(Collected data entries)
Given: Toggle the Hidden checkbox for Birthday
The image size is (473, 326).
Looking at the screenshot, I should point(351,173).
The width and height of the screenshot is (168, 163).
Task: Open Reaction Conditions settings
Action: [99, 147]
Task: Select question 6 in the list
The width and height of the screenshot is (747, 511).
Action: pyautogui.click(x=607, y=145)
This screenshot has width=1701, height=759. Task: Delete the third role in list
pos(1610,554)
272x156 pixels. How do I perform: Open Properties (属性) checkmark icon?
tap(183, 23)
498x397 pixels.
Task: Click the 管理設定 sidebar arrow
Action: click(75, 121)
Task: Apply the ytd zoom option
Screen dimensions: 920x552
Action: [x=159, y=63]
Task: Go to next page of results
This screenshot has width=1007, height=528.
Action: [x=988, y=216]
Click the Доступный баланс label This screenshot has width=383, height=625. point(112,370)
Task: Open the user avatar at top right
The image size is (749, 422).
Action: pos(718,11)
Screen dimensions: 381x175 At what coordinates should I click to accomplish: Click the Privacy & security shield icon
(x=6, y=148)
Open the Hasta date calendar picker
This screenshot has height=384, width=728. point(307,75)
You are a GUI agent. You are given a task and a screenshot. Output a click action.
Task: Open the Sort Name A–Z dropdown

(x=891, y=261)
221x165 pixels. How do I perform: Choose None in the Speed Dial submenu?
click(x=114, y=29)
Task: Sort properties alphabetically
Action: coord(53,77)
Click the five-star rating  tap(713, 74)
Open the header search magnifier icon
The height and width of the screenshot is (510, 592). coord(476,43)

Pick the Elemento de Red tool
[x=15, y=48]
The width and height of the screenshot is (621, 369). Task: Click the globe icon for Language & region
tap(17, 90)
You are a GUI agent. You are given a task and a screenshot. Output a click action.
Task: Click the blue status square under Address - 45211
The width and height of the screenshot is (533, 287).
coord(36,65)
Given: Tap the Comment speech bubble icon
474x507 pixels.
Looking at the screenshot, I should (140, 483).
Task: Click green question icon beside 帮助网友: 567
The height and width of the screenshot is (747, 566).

### Action item
Retype each record in full, please.

### Exercise answer
Given: Toggle the Hidden checkbox for Birthday
The image size is (473, 326).
Looking at the screenshot, I should point(351,173).
The width and height of the screenshot is (168, 163).
Task: Open Reaction Conditions settings
Action: [99, 147]
Task: Select question 6 in the list
The width and height of the screenshot is (747, 511).
Action: pyautogui.click(x=607, y=145)
This screenshot has width=1701, height=759. Task: Delete the third role in list
pos(1610,554)
272x156 pixels. How do I perform: Open Properties (属性) checkmark icon?
tap(183, 23)
498x397 pixels.
Task: Click the 管理設定 sidebar arrow
Action: click(75, 121)
Task: Apply the ytd zoom option
Screen dimensions: 920x552
Action: [x=159, y=63]
Task: Go to next page of results
This screenshot has width=1007, height=528.
Action: [x=988, y=216]
Click the Доступный баланс label This screenshot has width=383, height=625. point(112,370)
Task: Open the user avatar at top right
The image size is (749, 422).
Action: pos(718,11)
Screen dimensions: 381x175 At what coordinates should I click to accomplish: Click the Privacy & security shield icon
(x=6, y=148)
Open the Hasta date calendar picker
This screenshot has height=384, width=728. point(307,75)
You are a GUI agent. You are given a task and a screenshot. Output a click action.
Task: Open the Sort Name A–Z dropdown

(x=891, y=261)
221x165 pixels. How do I perform: Choose None in the Speed Dial submenu?
click(x=114, y=29)
Task: Sort properties alphabetically
Action: coord(53,77)
Click the five-star rating  tap(713, 74)
Open the header search magnifier icon
The height and width of the screenshot is (510, 592). coord(476,43)

Pick the Elemento de Red tool
[x=15, y=48]
The width and height of the screenshot is (621, 369). Task: Click the globe icon for Language & region
tap(17, 90)
You are a GUI agent. You are given a task and a screenshot. Output a click action.
Task: Click the blue status square under Address - 45211
The width and height of the screenshot is (533, 287).
coord(36,65)
Given: Tap the Comment speech bubble icon
474x507 pixels.
Looking at the screenshot, I should (140, 483).
Task: Click green question icon beside 帮助网友: 567
The height and width of the screenshot is (747, 566).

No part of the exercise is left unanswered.